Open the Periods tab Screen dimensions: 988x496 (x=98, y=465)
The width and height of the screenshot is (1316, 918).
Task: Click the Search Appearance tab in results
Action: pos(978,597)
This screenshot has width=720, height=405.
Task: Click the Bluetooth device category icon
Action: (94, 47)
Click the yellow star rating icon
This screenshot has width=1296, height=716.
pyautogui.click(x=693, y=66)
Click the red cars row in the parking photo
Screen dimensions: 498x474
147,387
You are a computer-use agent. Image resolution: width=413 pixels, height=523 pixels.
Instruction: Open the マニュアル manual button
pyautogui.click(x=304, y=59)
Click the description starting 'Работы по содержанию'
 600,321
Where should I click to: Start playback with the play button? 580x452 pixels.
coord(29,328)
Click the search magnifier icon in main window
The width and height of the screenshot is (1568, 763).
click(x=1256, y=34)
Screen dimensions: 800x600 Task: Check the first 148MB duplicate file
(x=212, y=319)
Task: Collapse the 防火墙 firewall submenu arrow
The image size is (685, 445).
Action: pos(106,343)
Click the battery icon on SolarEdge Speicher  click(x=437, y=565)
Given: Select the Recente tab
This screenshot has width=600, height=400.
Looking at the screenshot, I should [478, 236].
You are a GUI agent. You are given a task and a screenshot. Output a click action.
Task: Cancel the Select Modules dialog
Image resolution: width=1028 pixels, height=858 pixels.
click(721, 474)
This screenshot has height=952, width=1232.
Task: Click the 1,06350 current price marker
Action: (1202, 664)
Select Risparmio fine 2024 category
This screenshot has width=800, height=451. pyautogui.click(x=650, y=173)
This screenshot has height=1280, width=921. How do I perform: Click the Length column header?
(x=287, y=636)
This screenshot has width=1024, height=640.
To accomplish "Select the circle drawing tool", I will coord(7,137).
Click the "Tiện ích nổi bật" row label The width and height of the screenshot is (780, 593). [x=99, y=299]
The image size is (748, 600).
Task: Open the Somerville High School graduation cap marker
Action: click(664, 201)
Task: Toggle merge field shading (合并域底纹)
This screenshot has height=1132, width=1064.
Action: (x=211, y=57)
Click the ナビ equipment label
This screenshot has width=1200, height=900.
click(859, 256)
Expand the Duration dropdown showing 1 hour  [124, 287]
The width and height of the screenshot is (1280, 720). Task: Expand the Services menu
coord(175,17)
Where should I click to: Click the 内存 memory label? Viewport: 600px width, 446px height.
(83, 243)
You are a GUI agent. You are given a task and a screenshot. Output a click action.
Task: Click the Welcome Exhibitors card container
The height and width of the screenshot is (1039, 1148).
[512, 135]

◆ Work required ◆
All that is wanted is the set of lines from the one with "The image size is (685, 445)." through the last line of the entries, both included, output exactly.

◆ Answer to this task ◆
The image size is (685, 445).
Action: pos(106,343)
Click the battery icon on SolarEdge Speicher  click(x=437, y=565)
Given: Select the Recente tab
This screenshot has width=600, height=400.
Looking at the screenshot, I should [478, 236].
You are a GUI agent. You are given a task and a screenshot. Output a click action.
Task: Cancel the Select Modules dialog
Image resolution: width=1028 pixels, height=858 pixels.
click(721, 474)
This screenshot has height=952, width=1232.
Task: Click the 1,06350 current price marker
Action: (1202, 664)
Select Risparmio fine 2024 category
This screenshot has width=800, height=451. pyautogui.click(x=650, y=173)
This screenshot has height=1280, width=921. How do I perform: Click the Length column header?
(x=287, y=636)
This screenshot has width=1024, height=640.
To accomplish "Select the circle drawing tool", I will coord(7,137).
Click the "Tiện ích nổi bật" row label The width and height of the screenshot is (780, 593). [x=99, y=299]
The image size is (748, 600).
Task: Open the Somerville High School graduation cap marker
Action: click(664, 201)
Task: Toggle merge field shading (合并域底纹)
This screenshot has height=1132, width=1064.
Action: (x=211, y=57)
Click the ナビ equipment label
This screenshot has width=1200, height=900.
click(859, 256)
Expand the Duration dropdown showing 1 hour  [124, 287]
The width and height of the screenshot is (1280, 720). Task: Expand the Services menu
coord(175,17)
Where should I click to: Click the 内存 memory label? Viewport: 600px width, 446px height.
(83, 243)
You are a GUI agent. You are given a task and a screenshot. Output a click action.
Task: Click the Welcome Exhibitors card container
The height and width of the screenshot is (1039, 1148).
[512, 135]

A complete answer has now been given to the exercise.